**PROBLEM TO SOLVE**
Search the material below for the string "computer" and extract each line that has it.

**EXTRACTED INFORMATION**

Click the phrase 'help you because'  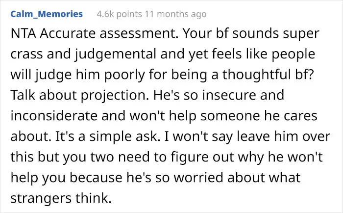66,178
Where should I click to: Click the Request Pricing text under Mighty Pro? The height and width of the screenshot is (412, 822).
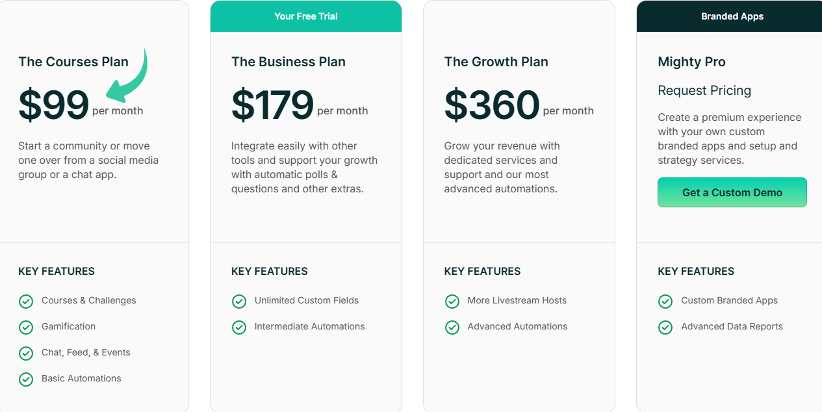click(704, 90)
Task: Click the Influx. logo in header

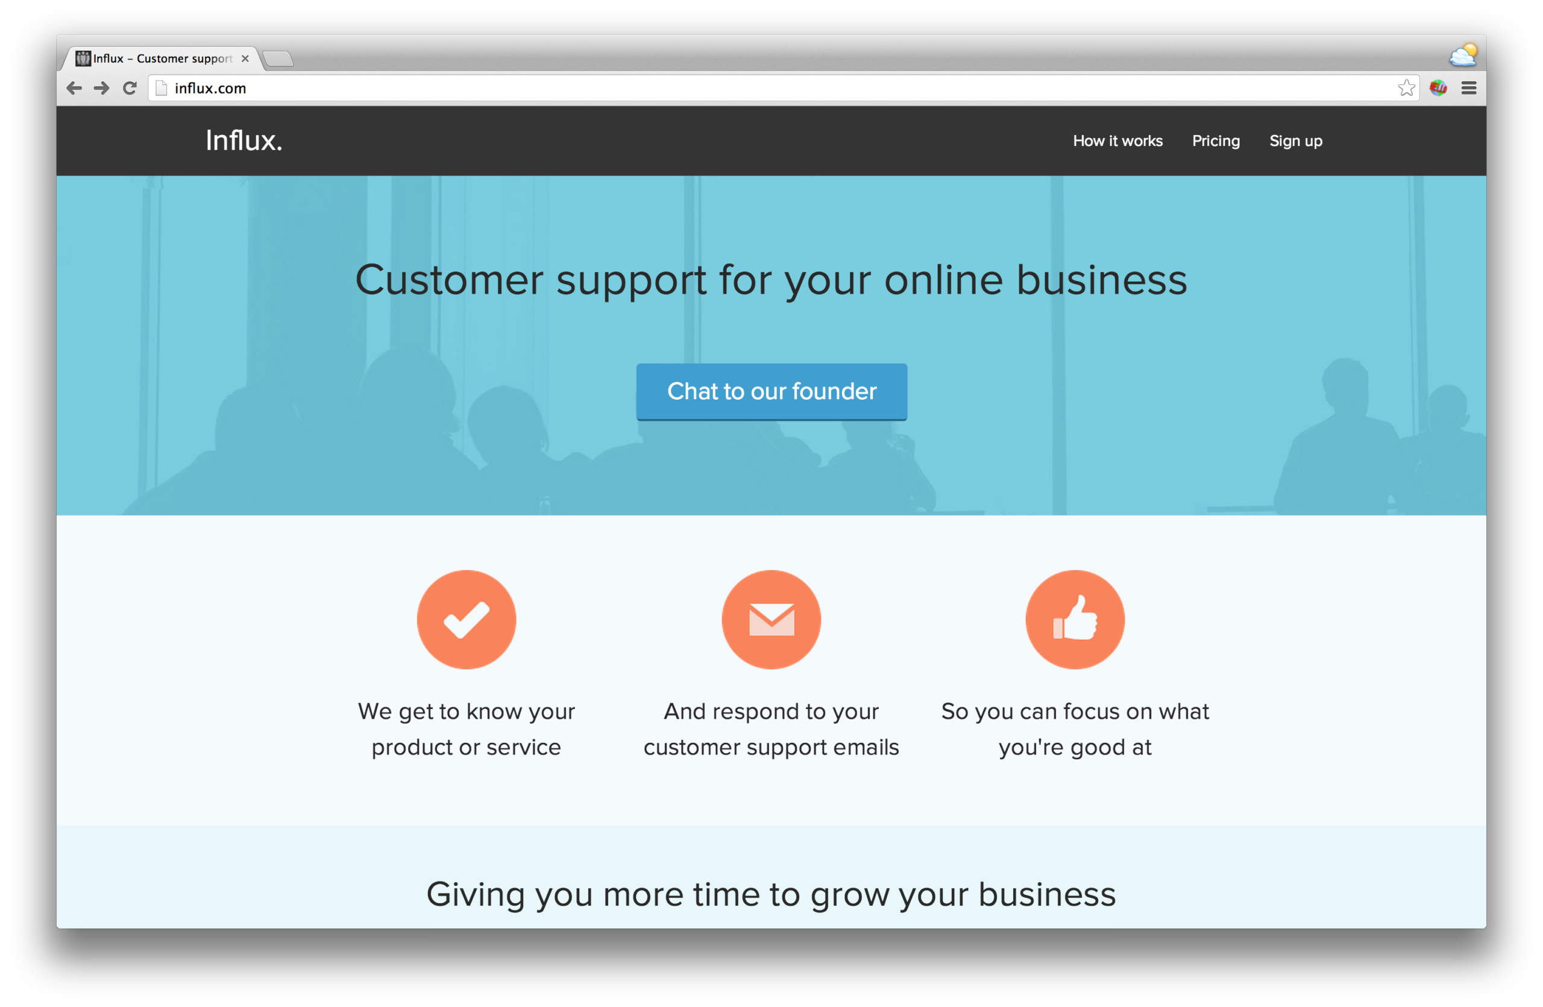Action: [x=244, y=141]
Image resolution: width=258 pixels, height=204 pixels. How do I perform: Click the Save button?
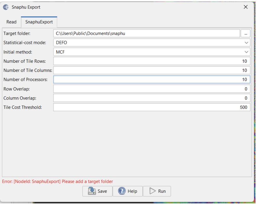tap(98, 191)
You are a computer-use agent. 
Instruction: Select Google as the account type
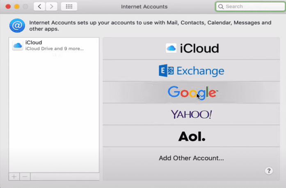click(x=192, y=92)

...

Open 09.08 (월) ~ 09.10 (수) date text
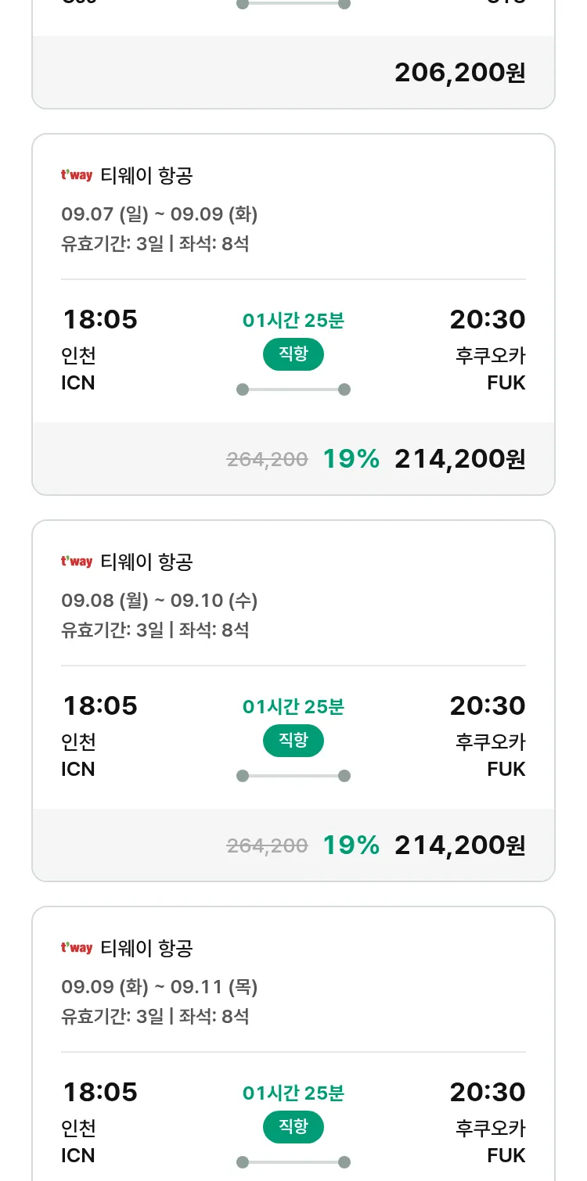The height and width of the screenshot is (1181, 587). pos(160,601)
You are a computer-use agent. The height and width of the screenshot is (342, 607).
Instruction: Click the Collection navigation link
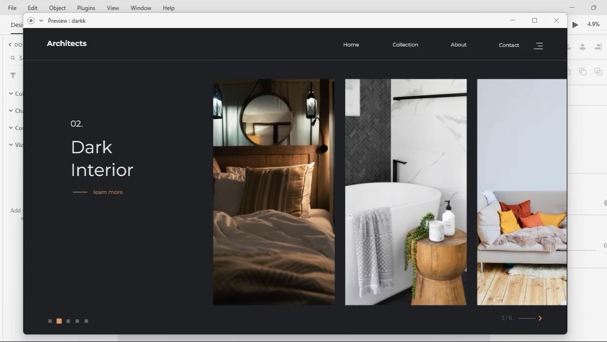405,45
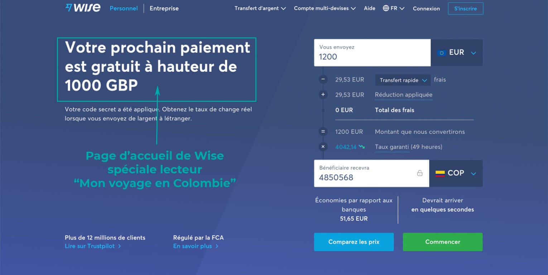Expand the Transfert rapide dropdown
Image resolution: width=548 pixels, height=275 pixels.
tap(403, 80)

**EXERCISE ANSWER**
You are a computer-use agent. 
You are a computer-use agent. The height and width of the screenshot is (342, 607).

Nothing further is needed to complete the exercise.